Both the front office and players on the Buccaneers, who historically have the worst winning percentage among all NFL franchises, have suggested they’d have Brady back another year despite him leading the team to an 8-10 record this season.
“I'd love to play with him forever,” Tampa Bay lineman Tristan Wirfs told ESPN. “I love Tom. I wish everything was going as perfect as possible for him—if it is the last year for him.”
While his options appear to remain abound on the field, Brady stands to make even more money if he ditches it for the TV booth. It was reported last year that Fox has already penned Brady to a contract worth $375 million over 10 years that’s waiting for him once he finally retires.
Brady’s problems this season began way before the Bucs’ opening game. His marriage with Bündchen had been rocky for years, with Brady saying in 2020 that Bündchen once had to beg him in a letter to spend time with his family.
“I think my wife has, you know, held down the house for a long time now, and I think there’s things that she wants to accomplish,” he said on his “Let’s Go” podcast in 2021. “You know, she hasn’t worked as much in the last 10, 12 years just raising our family and kind of committing to being in a life in Boston and then moving to Florida.”
In his initial retirement announcement, Brady wrote that he was stepping away because of his family. That short-lived period—just 40 days—appeared to briefly mend wounds in Brady's marriage, as he and Bündchen gushed over each other in Instagram posts to celebrate their anniversary. This renewed love was seemingly destroyed by Brady’s return to football, however.
“These past two months I've realized my place is still on the field and not in the stands,” Brady wrote on March 13 to announce his return. “I love my teammates, and I love my supportive family. They make it all possible.”
Despite this optimism, Brady was absent from the Buccaneers’ pre-season training camp for 11 days.

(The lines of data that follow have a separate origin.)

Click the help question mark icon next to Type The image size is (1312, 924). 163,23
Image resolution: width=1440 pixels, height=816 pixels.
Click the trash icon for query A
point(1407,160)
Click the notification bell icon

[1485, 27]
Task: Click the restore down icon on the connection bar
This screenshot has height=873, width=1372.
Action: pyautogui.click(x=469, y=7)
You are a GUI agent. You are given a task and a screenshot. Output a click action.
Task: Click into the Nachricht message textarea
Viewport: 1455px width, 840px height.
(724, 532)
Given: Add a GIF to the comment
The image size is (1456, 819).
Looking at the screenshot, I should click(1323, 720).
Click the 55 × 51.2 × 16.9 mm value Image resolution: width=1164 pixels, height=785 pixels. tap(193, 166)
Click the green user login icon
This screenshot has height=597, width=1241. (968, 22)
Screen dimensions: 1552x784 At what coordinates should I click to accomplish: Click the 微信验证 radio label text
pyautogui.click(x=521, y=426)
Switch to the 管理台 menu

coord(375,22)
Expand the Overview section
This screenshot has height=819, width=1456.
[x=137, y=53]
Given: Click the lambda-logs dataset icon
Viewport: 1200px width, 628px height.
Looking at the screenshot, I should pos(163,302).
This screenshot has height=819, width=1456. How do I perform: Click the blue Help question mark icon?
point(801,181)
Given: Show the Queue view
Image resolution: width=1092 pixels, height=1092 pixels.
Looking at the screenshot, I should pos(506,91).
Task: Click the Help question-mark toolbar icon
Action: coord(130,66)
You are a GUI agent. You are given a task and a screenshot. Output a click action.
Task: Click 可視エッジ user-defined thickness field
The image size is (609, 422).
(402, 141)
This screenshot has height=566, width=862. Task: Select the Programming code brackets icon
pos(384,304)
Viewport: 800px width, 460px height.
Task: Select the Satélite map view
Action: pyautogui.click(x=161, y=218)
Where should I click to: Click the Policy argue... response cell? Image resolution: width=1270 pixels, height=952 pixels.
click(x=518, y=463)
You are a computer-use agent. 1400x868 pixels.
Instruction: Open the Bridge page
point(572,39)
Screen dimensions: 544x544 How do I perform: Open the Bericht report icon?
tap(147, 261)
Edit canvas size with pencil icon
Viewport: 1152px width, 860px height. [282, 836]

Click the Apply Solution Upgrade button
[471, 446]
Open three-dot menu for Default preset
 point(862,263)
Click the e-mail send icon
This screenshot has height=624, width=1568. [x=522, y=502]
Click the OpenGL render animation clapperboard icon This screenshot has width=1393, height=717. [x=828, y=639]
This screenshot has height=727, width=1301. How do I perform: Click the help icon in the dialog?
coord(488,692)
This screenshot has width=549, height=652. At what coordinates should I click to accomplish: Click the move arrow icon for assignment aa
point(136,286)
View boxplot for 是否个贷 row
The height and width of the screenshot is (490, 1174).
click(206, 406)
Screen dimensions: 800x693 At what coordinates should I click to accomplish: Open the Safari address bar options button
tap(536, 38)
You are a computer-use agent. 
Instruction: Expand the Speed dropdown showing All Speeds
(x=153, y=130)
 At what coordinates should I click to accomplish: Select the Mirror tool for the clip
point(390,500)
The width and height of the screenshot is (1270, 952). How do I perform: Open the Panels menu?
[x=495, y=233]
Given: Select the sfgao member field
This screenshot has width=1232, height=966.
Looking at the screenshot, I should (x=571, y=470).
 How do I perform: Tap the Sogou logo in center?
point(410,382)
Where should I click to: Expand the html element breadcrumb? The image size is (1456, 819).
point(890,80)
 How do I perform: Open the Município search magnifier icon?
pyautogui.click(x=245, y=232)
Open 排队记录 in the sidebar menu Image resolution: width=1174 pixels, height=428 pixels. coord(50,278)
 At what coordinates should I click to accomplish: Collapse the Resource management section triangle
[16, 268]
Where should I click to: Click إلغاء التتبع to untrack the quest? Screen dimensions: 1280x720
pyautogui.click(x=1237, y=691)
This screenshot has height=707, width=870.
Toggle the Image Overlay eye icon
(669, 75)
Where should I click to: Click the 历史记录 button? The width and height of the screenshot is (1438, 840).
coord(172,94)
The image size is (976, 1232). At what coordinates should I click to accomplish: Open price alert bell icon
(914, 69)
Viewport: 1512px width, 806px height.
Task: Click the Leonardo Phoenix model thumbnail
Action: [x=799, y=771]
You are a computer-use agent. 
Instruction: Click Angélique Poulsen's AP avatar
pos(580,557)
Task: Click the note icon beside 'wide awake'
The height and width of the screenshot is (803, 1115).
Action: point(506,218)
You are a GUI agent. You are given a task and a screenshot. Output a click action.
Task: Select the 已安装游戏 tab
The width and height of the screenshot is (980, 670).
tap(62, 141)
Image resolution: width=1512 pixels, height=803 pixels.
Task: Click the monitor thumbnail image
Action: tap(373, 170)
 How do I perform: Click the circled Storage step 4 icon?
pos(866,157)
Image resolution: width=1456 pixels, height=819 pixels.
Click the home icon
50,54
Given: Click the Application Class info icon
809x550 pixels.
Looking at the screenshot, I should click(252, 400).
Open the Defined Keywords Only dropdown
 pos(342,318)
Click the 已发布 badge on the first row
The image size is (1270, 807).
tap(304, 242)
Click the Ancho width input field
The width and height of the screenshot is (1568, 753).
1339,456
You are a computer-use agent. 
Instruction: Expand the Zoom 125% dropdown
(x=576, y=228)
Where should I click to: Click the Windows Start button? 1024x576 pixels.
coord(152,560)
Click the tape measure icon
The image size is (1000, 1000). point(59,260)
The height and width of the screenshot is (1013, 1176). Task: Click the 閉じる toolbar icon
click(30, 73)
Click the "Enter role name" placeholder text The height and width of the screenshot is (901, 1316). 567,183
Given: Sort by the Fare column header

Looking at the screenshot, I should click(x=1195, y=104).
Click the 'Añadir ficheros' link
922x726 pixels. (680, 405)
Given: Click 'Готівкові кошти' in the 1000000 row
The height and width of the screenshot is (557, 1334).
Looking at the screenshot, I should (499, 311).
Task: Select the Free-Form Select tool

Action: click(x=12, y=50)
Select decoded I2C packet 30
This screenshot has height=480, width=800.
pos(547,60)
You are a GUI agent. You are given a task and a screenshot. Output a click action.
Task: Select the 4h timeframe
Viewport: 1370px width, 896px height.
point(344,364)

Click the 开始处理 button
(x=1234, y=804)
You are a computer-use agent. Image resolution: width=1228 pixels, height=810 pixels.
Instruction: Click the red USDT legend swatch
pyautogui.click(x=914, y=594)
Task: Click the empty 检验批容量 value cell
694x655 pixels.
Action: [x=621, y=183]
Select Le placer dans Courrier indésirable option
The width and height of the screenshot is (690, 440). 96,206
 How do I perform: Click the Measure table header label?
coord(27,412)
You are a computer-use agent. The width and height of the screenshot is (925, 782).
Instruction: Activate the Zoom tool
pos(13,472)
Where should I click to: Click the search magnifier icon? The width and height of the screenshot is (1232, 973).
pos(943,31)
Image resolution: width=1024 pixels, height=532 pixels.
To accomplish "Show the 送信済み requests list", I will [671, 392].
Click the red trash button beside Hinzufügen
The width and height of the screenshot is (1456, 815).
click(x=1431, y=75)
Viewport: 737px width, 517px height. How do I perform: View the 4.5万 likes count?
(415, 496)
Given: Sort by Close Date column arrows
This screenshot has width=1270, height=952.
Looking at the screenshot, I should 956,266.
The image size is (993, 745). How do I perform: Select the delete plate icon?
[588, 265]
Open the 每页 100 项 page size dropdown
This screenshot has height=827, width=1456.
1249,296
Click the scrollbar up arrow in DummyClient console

Simultaneously, Bündchen was posting photos with her and Brady’s children in South Florida—more than three hours away from where Tom was supposed to be in Tampa.
“His focus is on his career, mine is mostly on the kids,” Bündchen told British Vogue in June.
Bündchen was noticeably absent from each of the QB’s games to start the season—just as her husband’s play was arguably the worst of his 23-year career.
In October, Brady lost three consecutive games for the first time ever. A day after the third loss, to the Baltimore Ravens, Brady and Bündchen confirmed they’d divorced.
“You try to compartmentalize things and really focus on what your job is,” Brady said on his weekly podcast that week. “I know people [say], 'Tom, you should have retired. You should have done this, you should have done that.’ And that’s OK…For me, there's always gratification when you make this commitment, and you have a group of individuals that do the same and you see something pay off.”
Despite averaging just 6.4 yards per pass attempt this year (his worst average in 20 years) and throwing just 25 touchdown passes (the fifth-fewest of his career), the Buccaneers snuck into the playoffs with a losing record—Brady’s first ever—after barely winning the NFC South.
Brady’s spiraling season ended with Monday’s thrashing by the Cowboys, where the QB was captured screaming and slapping his own helmet after a second-quarter interception—a play and reaction that served as a microcosm for his year as a whole.
After a season from hell, taking Fox up on its massive TV deal is probably the most sensible option for Brady, but the newly single star hasn’t given any indication he plans to call it quits just yet.
“There’s no immediate retirement in my future,” Brady said on his podcast in October. “There was a retirement in the past, but I moved on from that.”